## TASK GOAL:
Wherever the string "click" appears in the listing, copy that line.

** Opening RECORDS FOR THIS EXERCISE block **

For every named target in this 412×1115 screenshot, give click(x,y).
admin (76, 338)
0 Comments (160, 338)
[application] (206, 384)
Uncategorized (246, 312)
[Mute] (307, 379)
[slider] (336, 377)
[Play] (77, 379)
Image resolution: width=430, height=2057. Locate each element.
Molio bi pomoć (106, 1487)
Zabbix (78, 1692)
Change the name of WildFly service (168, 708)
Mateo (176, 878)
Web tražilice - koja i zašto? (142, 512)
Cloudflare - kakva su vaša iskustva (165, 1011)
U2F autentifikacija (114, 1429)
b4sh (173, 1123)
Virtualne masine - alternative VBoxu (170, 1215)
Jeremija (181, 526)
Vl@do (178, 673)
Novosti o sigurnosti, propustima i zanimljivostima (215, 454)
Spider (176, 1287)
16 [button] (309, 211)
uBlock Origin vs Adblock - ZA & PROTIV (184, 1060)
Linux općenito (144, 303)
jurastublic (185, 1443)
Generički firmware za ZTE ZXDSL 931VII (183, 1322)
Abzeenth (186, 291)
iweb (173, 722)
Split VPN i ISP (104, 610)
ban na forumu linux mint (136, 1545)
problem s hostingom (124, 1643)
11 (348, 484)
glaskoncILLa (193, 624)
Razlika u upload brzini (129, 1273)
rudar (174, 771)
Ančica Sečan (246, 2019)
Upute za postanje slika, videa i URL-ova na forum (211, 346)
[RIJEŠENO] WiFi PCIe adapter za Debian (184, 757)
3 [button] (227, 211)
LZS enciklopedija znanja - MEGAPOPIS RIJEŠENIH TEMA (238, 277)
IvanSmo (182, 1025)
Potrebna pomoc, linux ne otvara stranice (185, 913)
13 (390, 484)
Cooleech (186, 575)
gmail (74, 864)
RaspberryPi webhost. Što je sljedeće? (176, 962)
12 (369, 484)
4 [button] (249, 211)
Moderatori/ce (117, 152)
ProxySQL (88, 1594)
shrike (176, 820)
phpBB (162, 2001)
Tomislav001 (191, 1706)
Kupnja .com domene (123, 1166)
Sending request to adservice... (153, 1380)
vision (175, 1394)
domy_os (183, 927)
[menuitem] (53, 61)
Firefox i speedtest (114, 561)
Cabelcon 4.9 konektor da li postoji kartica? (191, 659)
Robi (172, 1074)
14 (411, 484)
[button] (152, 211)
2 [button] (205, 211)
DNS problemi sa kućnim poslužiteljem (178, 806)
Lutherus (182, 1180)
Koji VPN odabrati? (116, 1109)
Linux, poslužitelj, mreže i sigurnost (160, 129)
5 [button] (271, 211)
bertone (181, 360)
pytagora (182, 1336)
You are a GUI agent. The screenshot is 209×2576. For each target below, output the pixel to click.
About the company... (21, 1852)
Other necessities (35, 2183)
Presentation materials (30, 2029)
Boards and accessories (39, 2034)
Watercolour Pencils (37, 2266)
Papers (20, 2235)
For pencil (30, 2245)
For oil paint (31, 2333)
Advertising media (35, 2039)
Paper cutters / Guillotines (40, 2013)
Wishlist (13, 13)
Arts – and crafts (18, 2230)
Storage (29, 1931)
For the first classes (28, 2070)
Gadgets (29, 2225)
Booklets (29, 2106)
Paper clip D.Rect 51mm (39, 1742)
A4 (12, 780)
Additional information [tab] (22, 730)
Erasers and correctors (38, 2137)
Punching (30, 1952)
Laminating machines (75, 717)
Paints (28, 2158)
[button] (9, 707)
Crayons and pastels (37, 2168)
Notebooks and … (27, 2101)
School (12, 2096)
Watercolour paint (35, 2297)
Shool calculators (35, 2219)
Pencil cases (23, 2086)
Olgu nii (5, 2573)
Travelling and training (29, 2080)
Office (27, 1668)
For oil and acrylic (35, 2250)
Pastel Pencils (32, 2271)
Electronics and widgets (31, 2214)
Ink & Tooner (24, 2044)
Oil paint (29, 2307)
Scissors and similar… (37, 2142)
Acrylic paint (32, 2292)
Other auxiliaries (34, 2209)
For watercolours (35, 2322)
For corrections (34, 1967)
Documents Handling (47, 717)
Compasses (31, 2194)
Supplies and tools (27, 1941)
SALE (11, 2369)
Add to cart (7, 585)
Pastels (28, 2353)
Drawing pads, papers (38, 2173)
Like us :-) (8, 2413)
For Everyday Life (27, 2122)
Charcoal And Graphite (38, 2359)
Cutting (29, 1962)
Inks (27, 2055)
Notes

** Closing RECORDS FOR THIS EXERCISE block **

## THE ANSWER:
For every named target in this 412×1115 screenshot, give click(x,y).
You are a GUI agent. The screenshot is 209×2576. For each target below, output the pixel to click.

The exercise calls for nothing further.